Not a great answer, but the alternatives probably involve reflection, and I don't know of any library that will just make this automatically work.
(I have substituted the names in the question, they did not help me think about the problem)
I'll attack the problem in two steps. First I show how nested scopes avoid having to declare the type class parameter all the way down its usage. Then I'll show a variant, where the type class instance is "dependency injected".
Type class instance as class parameter
To avoid having to declare the type class instance as implicit parameter in all intermediate calls, you can declare the type class instance in a class defining a scope where the specific type class instance should be available. I'm using the shortcut syntax ("context bound") for the definition of the class parameter.
object TypeClassDI1 {
// The type class
trait ATypeClass[T] {
def typeClassMethod(t: T): Unit
}
// Some data type
case class Something (value: Int)
// The type class instance as implicit
implicit object SomethingInstance extends ATypeClass[Something] {
def typeClassMethod(s: Something): Unit =
println("SomthingInstance " + s.value)
}
// A method directly using the type class
def writeAll[T:ATypeClass](items: List[T]) =
items.foreach(w => implicitly[ATypeClass[T]].typeClassMethod(w))
// A class defining a scope with a type class instance known to be available
class ATypeClassUser[T:ATypeClass] {
// bar only indirectly uses the type class via writeAll
// and does not declare an implicit parameter for it.
def bar(items: List[T]) {
// (here the evidence class parameter defined
// with the context bound is used for writeAll)
writeAll(items)
}
}
def main(args: Array[String]) {
val aTypeClassUser = new ATypeClassUser[Something]
aTypeClassUser.bar(List(Something(42), Something(4711)))
}
}
Type class instance as writable field (setter injection)
A variant of the above which would be usable using setter injection. This time the type class instance is passed via a setter call to the bean using the type class.
object TypeClassDI2 {
// The type class
trait ATypeClass[T] {
def typeClassMethod(t: T): Unit
}
// Some data type
case class Something (value: Int)
// The type class instance (not implicit here)
object SomethingInstance extends ATypeClass[Something] {
def typeClassMethod(s: Something): Unit =
println("SomthingInstance " + s.value)
}
// A method directly using the type class
def writeAll[T:ATypeClass](items: List[T]) =
items.foreach(w => implicitly[ATypeClass[T]].typeClassMethod(w))
// A "service bean" class defining a scope with a type class instance.

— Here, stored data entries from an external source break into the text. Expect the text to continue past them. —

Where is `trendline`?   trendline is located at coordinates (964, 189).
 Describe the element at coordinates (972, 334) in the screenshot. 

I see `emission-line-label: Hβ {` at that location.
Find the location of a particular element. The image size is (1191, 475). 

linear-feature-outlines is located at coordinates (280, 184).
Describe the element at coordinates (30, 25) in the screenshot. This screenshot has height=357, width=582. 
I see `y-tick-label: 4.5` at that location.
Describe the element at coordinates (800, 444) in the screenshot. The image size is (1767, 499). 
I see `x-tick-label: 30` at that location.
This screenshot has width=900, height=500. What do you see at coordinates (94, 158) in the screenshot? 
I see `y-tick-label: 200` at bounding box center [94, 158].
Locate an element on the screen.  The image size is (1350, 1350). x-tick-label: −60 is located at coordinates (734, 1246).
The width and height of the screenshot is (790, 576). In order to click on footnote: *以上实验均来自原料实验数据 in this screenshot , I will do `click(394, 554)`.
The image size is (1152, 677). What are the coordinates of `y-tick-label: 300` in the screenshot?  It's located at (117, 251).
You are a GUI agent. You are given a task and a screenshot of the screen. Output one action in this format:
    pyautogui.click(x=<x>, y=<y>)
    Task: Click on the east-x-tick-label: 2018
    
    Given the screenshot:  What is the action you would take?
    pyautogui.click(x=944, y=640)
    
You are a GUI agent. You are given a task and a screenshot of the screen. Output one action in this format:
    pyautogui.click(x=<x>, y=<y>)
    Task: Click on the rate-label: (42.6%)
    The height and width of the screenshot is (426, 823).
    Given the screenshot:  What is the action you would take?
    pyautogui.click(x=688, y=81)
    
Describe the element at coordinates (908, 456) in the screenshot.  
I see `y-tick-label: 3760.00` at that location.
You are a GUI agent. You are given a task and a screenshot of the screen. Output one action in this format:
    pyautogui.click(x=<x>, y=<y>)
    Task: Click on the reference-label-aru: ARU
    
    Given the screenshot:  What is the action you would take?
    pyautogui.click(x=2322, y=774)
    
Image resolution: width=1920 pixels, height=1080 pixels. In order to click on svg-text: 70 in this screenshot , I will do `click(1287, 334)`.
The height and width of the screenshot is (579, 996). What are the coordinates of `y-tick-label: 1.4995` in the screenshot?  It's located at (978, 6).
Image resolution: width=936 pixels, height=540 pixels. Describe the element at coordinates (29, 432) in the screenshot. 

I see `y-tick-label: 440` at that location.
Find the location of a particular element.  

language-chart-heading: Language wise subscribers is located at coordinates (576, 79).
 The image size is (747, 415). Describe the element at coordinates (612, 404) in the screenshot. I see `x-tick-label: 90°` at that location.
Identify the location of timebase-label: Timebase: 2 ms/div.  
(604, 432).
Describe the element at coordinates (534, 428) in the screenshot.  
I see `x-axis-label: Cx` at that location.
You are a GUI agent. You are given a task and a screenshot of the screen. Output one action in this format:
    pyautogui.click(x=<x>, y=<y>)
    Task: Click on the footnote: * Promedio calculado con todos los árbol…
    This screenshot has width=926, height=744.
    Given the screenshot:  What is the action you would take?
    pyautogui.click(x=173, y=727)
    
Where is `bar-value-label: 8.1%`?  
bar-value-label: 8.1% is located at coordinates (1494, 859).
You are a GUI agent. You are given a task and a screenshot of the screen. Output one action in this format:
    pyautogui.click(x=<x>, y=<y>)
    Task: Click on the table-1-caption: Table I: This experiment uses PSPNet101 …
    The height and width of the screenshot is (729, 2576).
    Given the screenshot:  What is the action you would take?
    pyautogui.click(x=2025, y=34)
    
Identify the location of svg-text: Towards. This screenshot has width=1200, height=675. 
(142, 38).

// Setter based injection style for simplicity.
class ATypeClassBean[T] {
implicit var aTypeClassInstance: ATypeClass[T] = _
// bar only indirectly uses the type class via writeAll
// and does not declare an implicit parameter for it.
def bar(items: List[T]) {
// (here the implicit var is used for writeAll)
writeAll(items)
}
}
def main(args: Array[String]) {
val aTypeClassBean = new ATypeClassBean[Something]()
// "inject" the type class instance
aTypeClassBean.aTypeClassInstance = SomethingInstance
aTypeClassBean.bar(List(Something(42), Something(4711)))
}
}
Note that the second solution has the common flaw of setter based injection that you can forget to set the dependency and get a nice NullPointerException upon use...
The argument against type classes as dependency injection here is that with type classes the "precise type of the items is known at compile time" whereas with dependency injection, they are not. You might be interested in this Scala project rewrite effort where I moved from the cake pattern to type classes for dependency injection. Take a look at this file where the implicit declarations are made. Notice how the use of environment variables determines the precise type? That is how you can reconcile the compile time requirements of type classes with the run time needs of dependency injection.